Options such as a media room or wine bar bow to modern-day California.
And there are gates. Disguised as tollhouses, flanked by a fountain,
the Village is nonetheless guarded. Kinkade seems abashed at the
irony, but as master of an empire that earned about $450 million in
licensing fees over the last four years, he submits to the economic
need.
"Clearly, the gates are at odds with my vision," Kinkade said. "I
can't imagine that living behind gates would be something I would
enjoy. But they're a necessary sacrifice to the consumer instincts of
the average home buyer."
Kinkade lives in the country near Santa Cruz, where he gets
satisfaction from "my 50-foot commute" from his home to his artist's
studio. There, he finishes about 12 paintings each year.
"The studio is central to my life," Kinkade said. "The kids come over
to visit during the day, I have an easel set up for them. It's a
foundational part of how we live."
Kinkade didn't sit down at the drawing board with Taylor Woodrow's
architect, but he saw and approved designs along the way. He likes the
front lawns that don't have fences. The bookcases were his idea. One
of the model homes comes with an option for a small studio; another
offers a granny flat above the garage, complete with a tiny balcony.

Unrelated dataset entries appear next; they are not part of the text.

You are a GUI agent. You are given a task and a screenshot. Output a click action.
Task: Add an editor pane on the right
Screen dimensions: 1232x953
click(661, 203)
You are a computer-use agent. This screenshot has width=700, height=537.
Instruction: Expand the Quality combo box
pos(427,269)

"This goes back a long way, from the early '90s, when I saw people
were projecting themselves into these paintings," Kinkade said. "This
was the obvious conclusion, the real-life re-creation of one of the
paintings."
Kinkade's paintings beckoned Judy Deliramich, a 47-year-old resident
of Castro Valley. She and her husband, Mark, toured the model homes
this fall with an eye to the day she finishes her graduate degree at
Cal State Hayward and the couple's three teenage daughters leave for
college.
"Thomas Kinkade paintings are so peaceful, you feel like you want to
be inside one," Deliramich said. "I thought if he could make something
that looked like that, I would want to live there."

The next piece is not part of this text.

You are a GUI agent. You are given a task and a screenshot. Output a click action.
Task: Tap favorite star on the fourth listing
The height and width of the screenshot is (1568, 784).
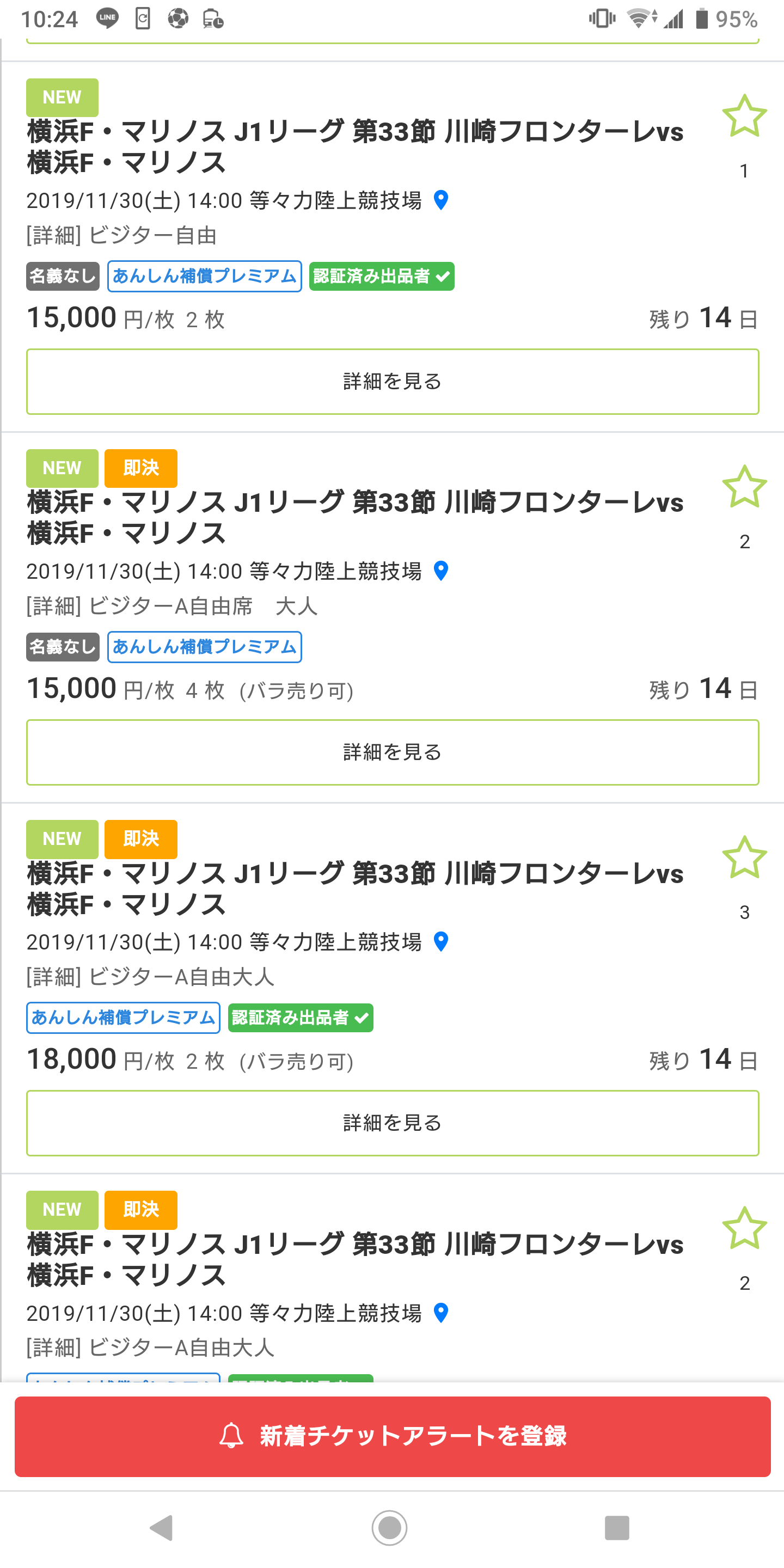744,1228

From the outside, the vision held. Two-story houses with steeply
pitched roofs, deep front porches and paned windows sprang straight
from Kinkade's lexicon. Driveways lined with pavers approximate the
cobblestones of Kinkade's country villages. Old-fashioned street
lamps, picket fences and meandering walkways completed the fantasy.
Indoors, however, things fell apart. The rooms felt cramped and the
spaces were small, Deliramich said. Landscaping also fell short of
Kinkade's extravagant greenery, with its banks of pink roses, purple
spikes of delphinium and emerald lawns that can exist only in England.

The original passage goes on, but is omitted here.